Pada suatu siang yang terik di
pengujung bulan Maret, kami meninggalkan kos dengan pintu pagar berwarna hijau
itu. Menyusuri gang kecil yang terhubung langsung ke jalan raya Ujung Berung.
Atmosfer dipenuhi asap kendaraan. Saya mengayuhkan kaki lebih cepat, mencari
tempat untuk menanti bus Damri jurusan Kebon Kalapa, atau sekadar berteduh dari
panasnya matahari. Sementara itu, teman saya jauh tertinggal di belakang.
Mengusap peluh yang membanjiri keningnya dengan kain bercorak batik khas Sunda.
Kepalanya tertutup tudung sweater.
Dia selalu bermasalah dalam urusan menyeimbangkan kecepatan.

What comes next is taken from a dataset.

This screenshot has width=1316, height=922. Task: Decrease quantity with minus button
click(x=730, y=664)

Sebuah pohon yang berdiri di
depan bengkel kusam menjadi tempat persinggahan kami. Saya sempat menebak, bus
Damri akan mengalami sedikit keterlambatan. Lalu lintas pada jam makan siang
dapat mengacaukan segalanya. Selagi menunggu kedatangan bus Damri, saya
membahas kembali tentang insiden mengerikan yang kami alami tadi malam. We were kidnapped by stranger, stepped into
his car, til we found the way home. Sedikit pun kami tidak pernah menduga
hal itu dapat terjadi. Meskipun, ya – kami sempat terpukau oleh Nissan March
putih yang dikendarainya.
Butuh waktu lima belas menit
sampai bus berwarna biru putih itu muncul di hadapan kami. Seluruh kursi
penumpang tampak penuh. Tak ada lagi kesempatan untuk duduk bersebelahan dan
memperbincang kejadian tadi malam. Kami tak punya pilihan selain berdiri di
antara himpitan mahasiswa UIN bertampang Islami.

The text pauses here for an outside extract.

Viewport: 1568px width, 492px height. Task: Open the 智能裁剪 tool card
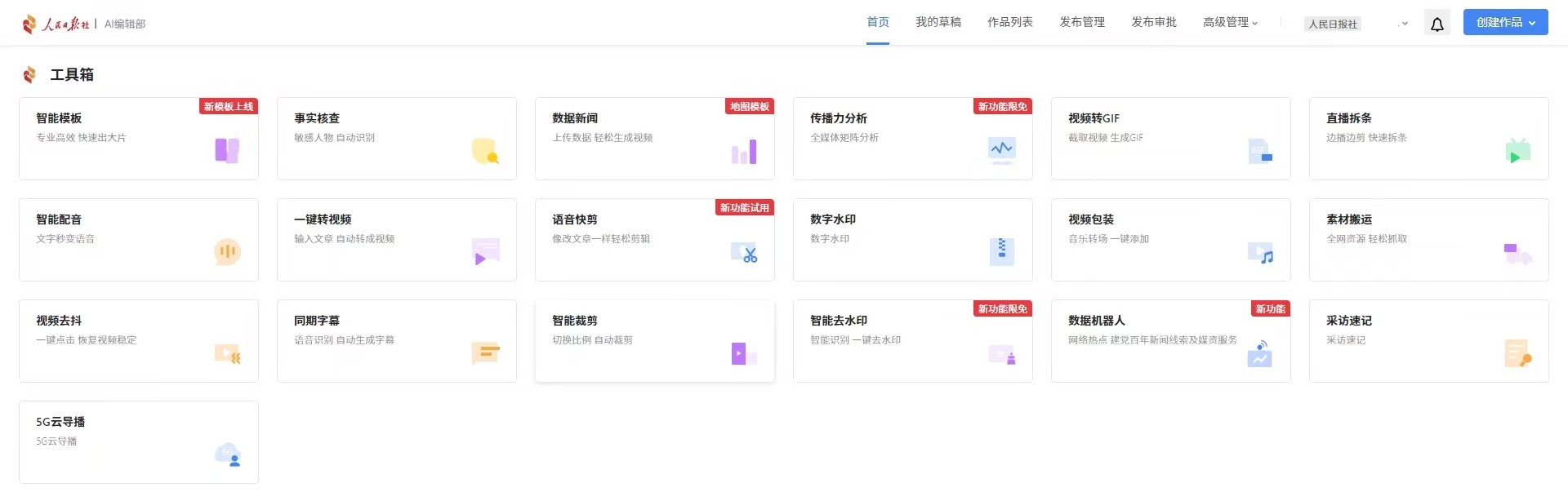click(654, 341)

Sebuah pesan baru tiba-tiba
muncul di layar ponsel saya.
Langsung nonton atau makan dulu, Buk?
Saya bergegas menekan tombol
alfabet dan membalas.
Makan dulu aja. Di Giggle Box.
***
Ada beberapa hal di dunia ini
yang tak bisa dihindari, tak peduli seberapa besar kita berusaha. Sebagai
contohnya, suara sopir angkot Kalapa yang meneriakkan tujuan keberangkatannya. Malam
telah naik sejak satu jam lalu. Kawasan Merdeka dihujani cahaya remang oleh
sejumlah lampu jalan. Arloji di pergelangan tangan saya menunjukkan pukul delapan.
Sebagian besar angkot jurusan Kalapa memang beroperasi 24 jam. Tapi, bus
Primajasa di terminal Leuwi Panjang sana hanya tersedia sampai pukul sembilan.
“I gotta go now.”
Ada getir yang terasa ketika
kalimat itu terlontar dari mulut sahabat saya. Dia membenarkan letak ranselnya.

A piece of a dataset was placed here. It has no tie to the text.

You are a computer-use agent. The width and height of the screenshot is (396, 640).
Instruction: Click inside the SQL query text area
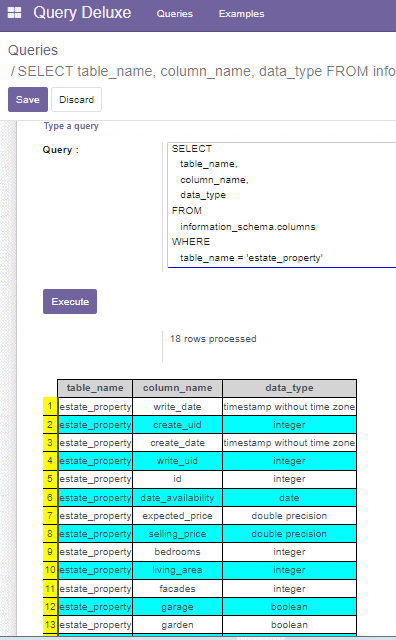282,204
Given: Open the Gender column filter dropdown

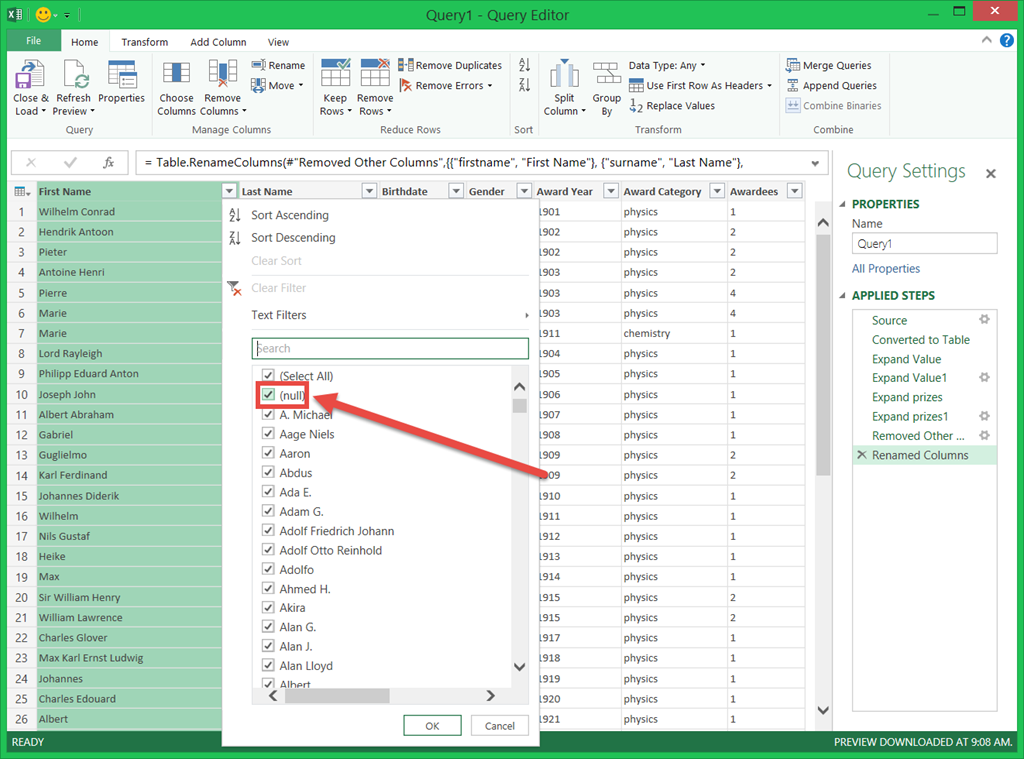Looking at the screenshot, I should [x=524, y=191].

Ransel yang hanya berisi dua helai kaus, charger,
dan aneka peralatan kecantikan. Ponselnya telanjur mati sejak di dalam bioskop
tadi.
Pada saat yang sama, benak saya
terputar lagi pada sosok Iko Uwais, Mad Dog, dan Julie Estelle. Film The Raid
berhasil membuat saya menjerit dengan kondisi perut melilit. Tapi, keseluruhan
film itu tidak ada apa-apanya dibandingkan drama kehilangan tiket masuk studio
XXI. Memang kesalahan saya yang kelewat teledor lantaran menyimpan tiket itu asal-asalan.
Entah di mana dan bagaimana tiket itu bisa hilang, saya pun tidak ingat. Satu
hal yang saya tahu, tiket itu sudah menghilang dari genggaman saat kami tiba di
Giggle Box.
Terus terang perasaan saya campur
aduk pada waktu itu. Ada rasa bersalah, sekaligus pasrah. Bersalah karena telah
mengacaukan agenda siang ini dalam satu kedipan mata. Pasrah karena saya tahu;
saya patut mengganti tiket itu dua kali lipat, meskipun pada akhirnya kami
masih diizinkan masuk ke Studio berkat bantuan manajer dan kesaksian si Kasir.
Terima kasih, Empire XXI.
”Dont forget to text me when you’re at home.” Menariknya ke dalam
pelukan sebelum dia benar-benar melangkah ke dalam angkot hijau itu.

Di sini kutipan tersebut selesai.